Eh...realmente amizade igual a esta é dificil de se viver...Também sinto falta, de uma meneira ou outra desfrutava de tudo que vocês cozinhavam...uhmm...e em sua homenagem faremos este domingo um almoço(o 1º, com sua autorizaçao) na casa da Eva!Brindaremos por você, Miguel e Gus!!Vaya trio!!
Saludos con cariño!
Fernanda

Homem Azul disse...

Tenho certeza que será um grande almoço. Que os vaya bonito. Besos para todos.

blogbel disse...

Amizade no exílio é engraçada. Estávamos, Tânia e eu, conversando sobre isso há pouco tempo, inclusive. Fora de casa, sós, somos muito mais flexíveis, fáceis. Aquela pessoa diferente do grupinho-tradicional-de-amigos, tem, no frio europeu, um quê diferente, uma bossa nova. Somos atraídos por todos e prestamos atenção porque todos têm algo de bom a passar. Vemos o que não somos capazes, no nosso "ambiente seguro". É bom. Fazemos amizades com pessoas que não faríamos, nos tornamos pessoas mais acessíveis e flexíveis. Gosto disso. E me surpreendo com os novos amigos que, infelizmente, vem e vão...

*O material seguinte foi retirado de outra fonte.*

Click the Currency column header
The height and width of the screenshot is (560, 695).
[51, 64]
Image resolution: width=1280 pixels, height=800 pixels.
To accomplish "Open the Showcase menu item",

Pois é, também temos que lidar com a ausência e com a falta que eles fazem. Ô dureza! Mas ficamos na esperança de que alguém virá para compartilharo friozinho juntos, no chauffage, com um vinhozinho.

Homem de Azul disse...

A experiência do exílio sempre é enriquecedora, sem dúvida ficamos mais flexíveis, mais tolerantes e amadurecemos na porrada. Realmente fiz amizade com pessoas muito diferente de mim, de nacionalidades diversas e que talvez não fossem as primeiras escolhas em terras tupiniquins.

O que eu não esperava ganhar era uma nova família, e é essa a palavra, pelo grau de identificação, afeto e pelo "bond" que uniu 3 caras que se encontraram muito longe das suas casas para não se desgrudar mais (ainda que agora momentâneamente distantes).